It continued, "[s]tage "B" green forms, U.K.8, are forwarded in quadruplicate to the Stage "B" Officer at Canada House for the completion of Stage "B" documentation." The U.K.8 is explained in the above cited Immigration Branch document dated March 25th , 1958 which includes an index of form letters in use in the U.K. at that time.57 The index describes the U.K.8 as a ""Green Form" (Stage "B"). Used in alien cases and in British cases where clearance of case is required in respect of criminal record." Based on this description, I conclude that the only instance in which a British citizen was subjected to a paper security screening was when his/her IMM. 461 disclosed a criminal record.

[151]      Lastly, there is a Department of Citizenship and Immigration communication from the Sub-Committee on security screening to the Chairman, Committee on review of Immigration Policy and Procedures, dated June 28th, 1957 and marked "Secret". Under the heading "Analysis of Security Criteria", there appears "an outline of the criteria on which, at the present time, security screening waiver or exemption is based..." Under "United Kingdom", at paragraph 12, the report provides,

             [a]lthough a British Communist is just as dangerous as a Communist from any other country, it is neither politically sound nor practically possible to conduct security screening in the United Kingdom...The institution of security screening would inevitably lead to a slowdown in the movement of immigrants from the United Kingdom. Even should the screening of British Communists over-ride the importance of the British movement, the fact remains that there are apparently no facilities in the United Kingdom by which screening of British subjects can be conducted.             

At paragraph 15, the report continues,

             [i]t is recommended that British subjects by birth or naturalization in the United Kingdom be exempt from security screening as at present. [emphasis added]             

[152]      This internal Immigration Department report indicates that all British citizens"whether by birth or naturalization"were exempt from security screening in 1959, when Mr. Podins applied for admission to Canada.

[153]      Appendix B, attached to this report, indicates that all British citizens, other than those with criminal records, were not merely granted a waiver of security screening, but were exempt as a class from security screening. Appendix B sets out the categories of immigrants and the security action applied to them. Under the category "Immigrants NOT normally screened for security" , there appears at (a), "British subjects (except persons born in Cyprus)". The authority cited for this practice is 7.07, which refers to the paragraph of the Immigration Manual listing "Categories not ordinarily screened for security." Various paragraphs in the June 28th , 1957 report itself suggest a distinction between waivers and exemptions. For instance, while paragraph 22 refers to exemptions on the basis of age, paragraph 24 refers to waivers for wives whose husbands have been cleared for security. Furthermore, paragraph 26 recommends that wives no longer require a waiver but be granted an exemption. Paragraph 40 recommends that the "formality of the ministerial waiver" be done away with and replaced by an exemption in the case of those coming within the "close relatives" category. In the summary of recommendations, at paragraph 58, it is recommended that "the exempt and waiver categories" be "amalgamated in one group of exemptions." These references indicate that there was a distinction between those for whom the security screening requirement was waived and those who were exempt. These passages, taken together with the recommendation, at paragraph 15 of the report, that British subjects by naturalization be "exempt from security screening as at present," indicate that Mr. Podins was exempt from security screening when he applied for admission to Canada in 1959.

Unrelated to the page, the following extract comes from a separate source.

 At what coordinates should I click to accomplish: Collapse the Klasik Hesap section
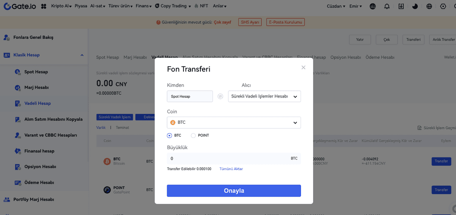click(x=82, y=55)
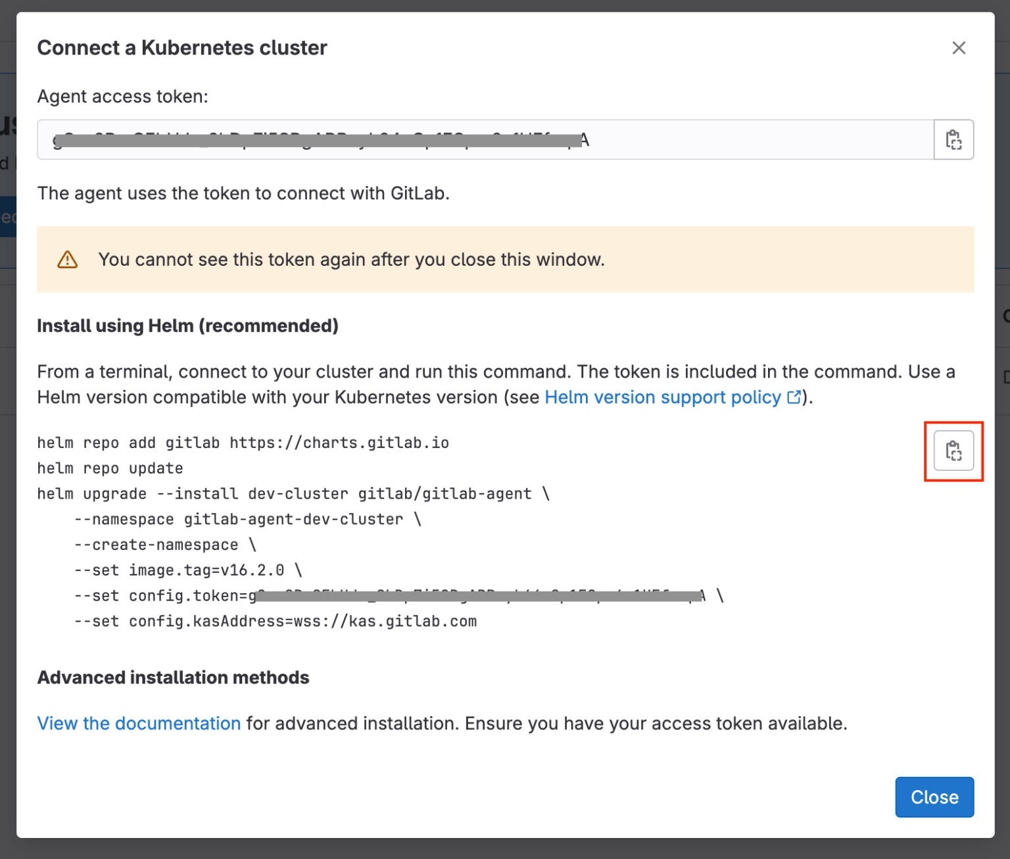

[154]      The testimony of Mr. Cliffe, the former visa control officer, supports this conclusion. He testified that a paper records check was done in the case of British citizens, but that "even if it came back positive they allowed them to proceed to Canada..."58 Questioned on this point again, he confirmed that while he remembered British citizens being paper screened, "no action was taken on the basis of information that we obtained. We informed Canada who they were getting."59 In cross-examination, he agreed it was likely that a British citizen immigrating from London to Canada in 1958 or 1959 would not be interviewed by a visa control officer. Asked to comment on the confidential memorandum dated November 28th, 1956, from the Director, C.G.I.S. U.K. to the Acting Chief, Operations Division, Immigration Branch, he agreed that as of that date, "preliminary stage B examinations or interviews [were] no longer conducted at any of [the RCMP] offices in the United Kingdom."60 In direct examination, he testified that Stage "B" would not be applicable to British subjects regardless of whether the person was a British subject by birth or naturalization.61

[155]      As has been noted, Mr. Gunn testified that an immigration officer would have referred somebody like Mr. Podins for security screening. He cited 7.03(b) of the Immigration Manual in effect in May, 1959, as authorizing immigration officers to refer an applicant for security screening even if the applicant was in an exempt class. 7.03(b) provides

             [a]n officer of the RCMP, as in (a), who is posted to a Canadian visa office abroad may be requested by the visa officer to screen any prospective immigrant without regard to his nationality or usual country of residence.             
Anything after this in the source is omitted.